Wyjątkowo, na duże zmęczenie nie narzekał atakujący Skry – Mariusz Wlazły. Po powrocie z Rosji kapitana bełchatowian męczyły problemy żołądkowe. Siatkarz nie wystąpił w ligowym spotkaniu z Jadarem Radom i miał dzięki temu trochę czasu na złapanie oddechu.
- Z Rosji wróciliśmy troszeczkę podtruci, ale miało to też swoje dobre strony. Wiadomo, że źle się czuliśmy, ale dzięki tej przerwie trochę odpoczęliśmy. Jednak w moim przypadku to była pierwsza taka dłuższa przerwa w treningach. I to trzeba nadrobić, a czasu nie ma, bo ciągle gramy mecze. Mam nadzieję, że przy odrobinie szczęścia uda nam się zrobić kolejny krok. I przy odrobinie fizycznej wytrzymałości oczywiście.
Antiga przyznaje – trzy dni to za mało na pełną regenerację. Jednak sympatyczny Francuz nie martwi się o formę drużyny w najbliższych spotkaniach. - Skra była budowana by grać i w PlusLidze, i w Pucharze Polski, i w Lidze Mistrzów. I to nie pierwszy rok, kiedy bierze udział w tylu rozgrywkach jednocześnie. Myślę, że nasi zawodnicy do tego przywykli. To nasza praca, żeby teraz postarać się odzyskać siły – starać się wysypiać, dobrze odżywiać. Powoli, od czwartku zacząć pracować przed następnym meczem. Mamy zespół specjalistów, którzy starają się wykrzesać z nas sto procent.
A w czasie meczu 150 procent starają się wykrzesać z zespołu jego kibice.

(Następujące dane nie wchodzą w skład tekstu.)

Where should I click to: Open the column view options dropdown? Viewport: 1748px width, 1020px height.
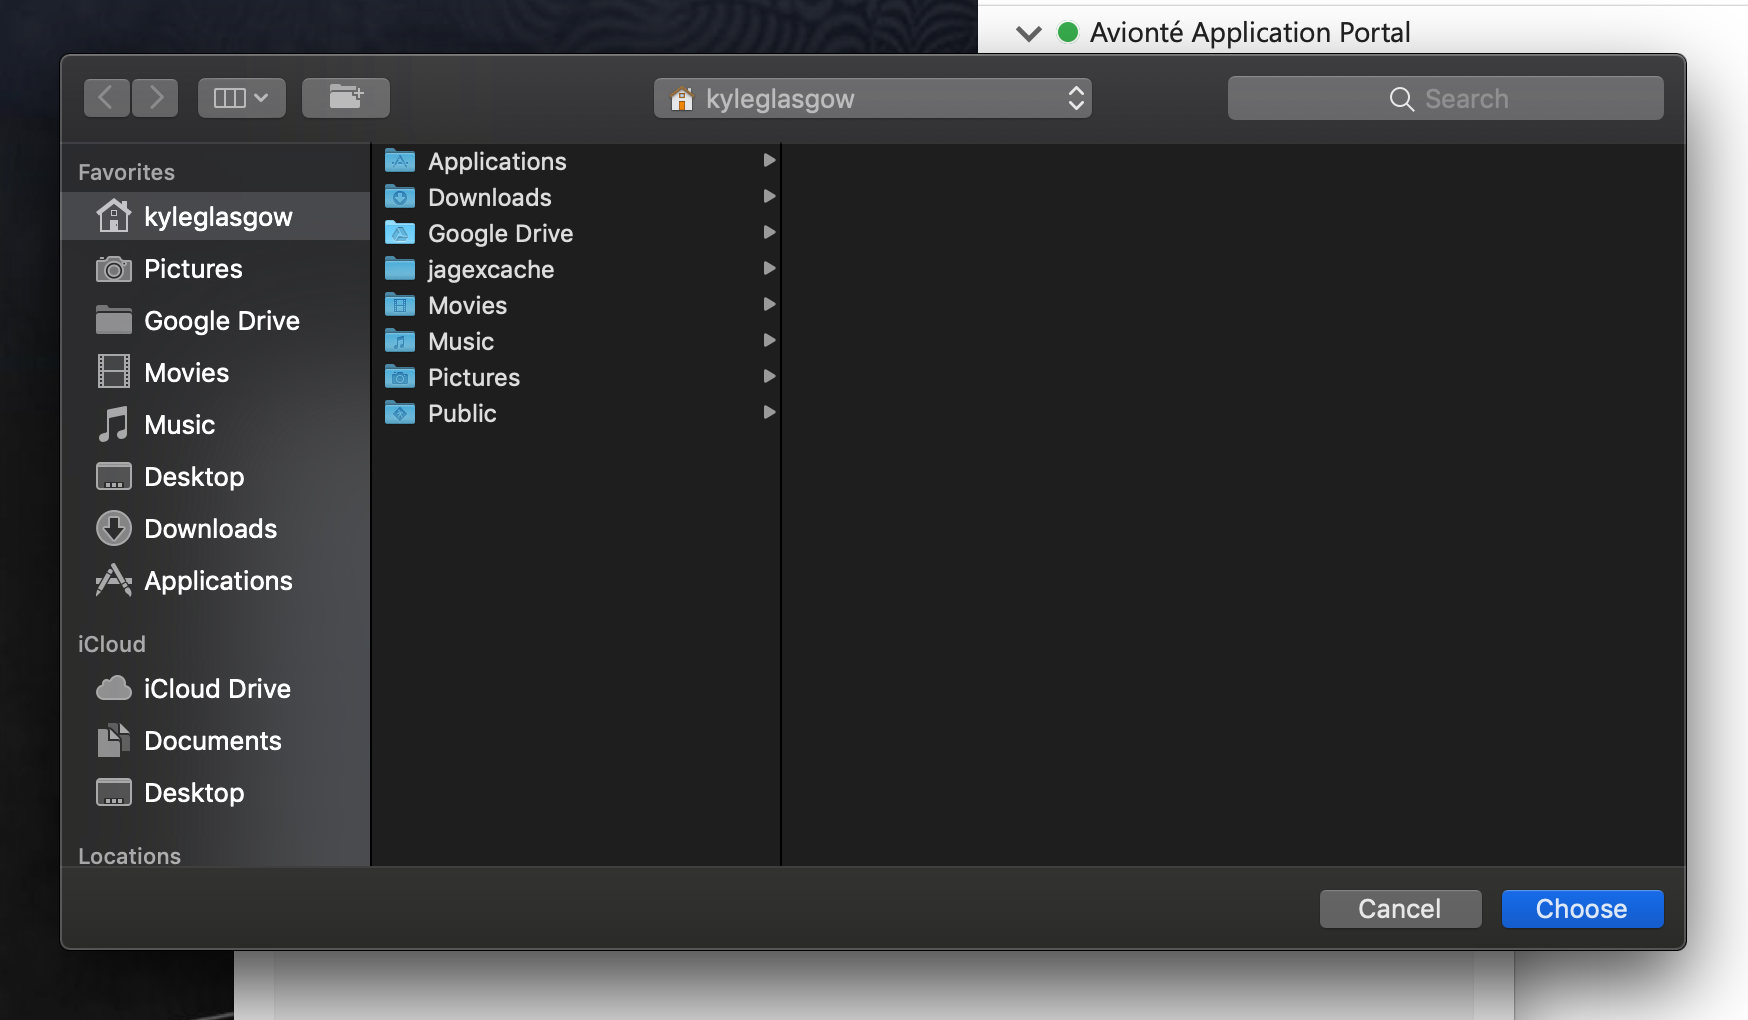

Nie dziesięć czy jedenaście tysięcy – jak byłoby to w Pałacu Sportu w Łodzi, ale trzy tysiące musiały wystarczyć. I wystarczyły.
- Pierwszy raz widziałem takie żółte trybuny! – przyznał Maciej Dobrowolski. - Była to dla nas wielka niespodzianka. O ile wiedzieliśmy o tym, że będą rozdawane koszulki, to te żółte instrumenty do klaskania nas troszeczkę zaskoczyły. My też jesteśmy ludźmi – też musimy żyć z publicznością. Jeśli w tym trudniejszym momencie setów czujemy takie ryknięcie z trybun, to łatwiej się gra i na pewno to utrudnia sprawę przeciwnikowi.
Jak się jednak okazuje – niekoniecznie. Brazylijski przyjmujący – Dante przyznaje, że jego polskie trybuny nie deprymowały. - Wiedzieliśmy że tak to będzie wyglądać. Ale to piękny widok. Ja to lubię, bo w takiej gorącej atmosferze mecz jest dużo piękniejszy.